▶ _Estratto fornito_:
━━━━━━━━━━━━━━━━━━━━━━━━━━━━━━

AFFAIRE DONDU BILGIC c. TURQUIE

Tipologia: Sentenza
Importanza: 3
Articoli:
Numero: 43948/02/2010
Stato: Turchia
Data: 2010-03-02 00:00:00
Organo: Sezione Seconda
Testo Originale

SECONDA SEZIONE
CAUSA DÖNDÜ BİLGİÇ C. TURCHIA
( Richiesta no 43948/02)
SENTENZA
STRASBURGO
2 marzo 2010
Questa sentenza diventerà definitiva nelle condizioni definite all’articolo 44 § 2 della Convenzione. Può subire dei ritocchi di forma.

Nella causa Döndü Bilgiç c. Turchia,
La Corte europea dei diritti dell’uomo, seconda sezione, riunendosi in una camera composta da:
Francesca Tulkens, presidentessa, Ireneu Cabral Barreto, Vladimiro Zagrebelsky, Danutė Jočienė, Dragoljub Popović, Nona Tsotsoria, Işıl Karakaş, giudici,
e da Sally Dollé, cancelliera di sezione,
Dopo avere deliberato in camera del consiglio il 9 febbraio 2010,
Rende la sentenza che ha adottato in questa data:
PROCEDIMENTO
1. All’origine della causa si trova una richiesta (no 43948/02) diretta contro la Repubblica della Turchia e in cui una cittadina di questo Stato, la Sig.ra D. B. (“la richiedente”), ha investito la Corte il 2 settembre 2002 in virtù dell’articolo 34 della Convenzione di salvaguardia dei diritti dell’uomo e delle libertà fondamentali (“la Convenzione”).
2. La richiedente è rappresentata da E. D., avvocato a Muğla. Il governo turco (“il Governo”) è rappresentato dal suo agente.

━━━━━━━━━━━━━━━━━━━━━━━━━━━━━━

Record per individuare elementi:
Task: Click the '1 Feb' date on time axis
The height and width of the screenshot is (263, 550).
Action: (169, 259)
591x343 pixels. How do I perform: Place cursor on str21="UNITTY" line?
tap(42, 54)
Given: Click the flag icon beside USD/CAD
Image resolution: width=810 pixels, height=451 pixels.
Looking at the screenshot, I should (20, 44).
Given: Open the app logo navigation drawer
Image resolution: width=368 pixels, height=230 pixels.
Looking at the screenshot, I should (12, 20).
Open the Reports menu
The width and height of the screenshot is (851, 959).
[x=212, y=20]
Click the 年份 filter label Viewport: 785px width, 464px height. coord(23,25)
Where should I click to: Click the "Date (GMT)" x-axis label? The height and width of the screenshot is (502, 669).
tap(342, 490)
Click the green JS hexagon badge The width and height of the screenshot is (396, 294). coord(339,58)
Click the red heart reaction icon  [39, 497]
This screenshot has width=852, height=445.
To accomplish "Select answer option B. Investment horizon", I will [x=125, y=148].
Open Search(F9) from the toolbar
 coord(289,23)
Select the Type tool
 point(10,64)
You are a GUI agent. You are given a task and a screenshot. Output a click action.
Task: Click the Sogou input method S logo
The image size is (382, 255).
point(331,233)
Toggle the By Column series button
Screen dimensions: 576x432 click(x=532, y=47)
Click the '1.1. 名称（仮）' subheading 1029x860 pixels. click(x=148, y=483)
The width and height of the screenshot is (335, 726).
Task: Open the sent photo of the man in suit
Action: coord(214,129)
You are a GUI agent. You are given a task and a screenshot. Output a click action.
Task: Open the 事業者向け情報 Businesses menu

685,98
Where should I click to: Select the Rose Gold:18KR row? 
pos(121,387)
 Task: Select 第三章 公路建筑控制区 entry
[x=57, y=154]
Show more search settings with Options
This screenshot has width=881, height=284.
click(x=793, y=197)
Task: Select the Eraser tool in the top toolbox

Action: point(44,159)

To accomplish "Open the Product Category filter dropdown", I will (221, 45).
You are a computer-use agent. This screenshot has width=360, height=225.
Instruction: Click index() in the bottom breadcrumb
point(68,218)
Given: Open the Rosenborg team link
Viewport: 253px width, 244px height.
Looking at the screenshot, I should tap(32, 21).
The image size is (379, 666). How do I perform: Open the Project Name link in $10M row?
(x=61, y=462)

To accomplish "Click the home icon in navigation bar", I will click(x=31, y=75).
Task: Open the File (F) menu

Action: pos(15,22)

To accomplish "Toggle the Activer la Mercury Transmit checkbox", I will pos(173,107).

━━━━━━━━━━━━━━━━━━━━━━━━━━━━━━

▶ _Consegna_:
Trascrivi fedelmente il passo della sentenza che comincia con le parole "Tipologia: Sentenza" e termina dopo le parole "Richiesta no 43948/02)".

▶ _Soluzione esercizio_:
Tipologia: Sentenza
Importanza: 3
Articoli:
Numero: 43948/02/2010
Stato: Turchia
Data: 2010-03-02 00:00:00
Organo: Sezione Seconda
Testo Originale

SECONDA SEZIONE
CAUSA DÖNDÜ BİLGİÇ C. TURCHIA
( Richiesta no 43948/02)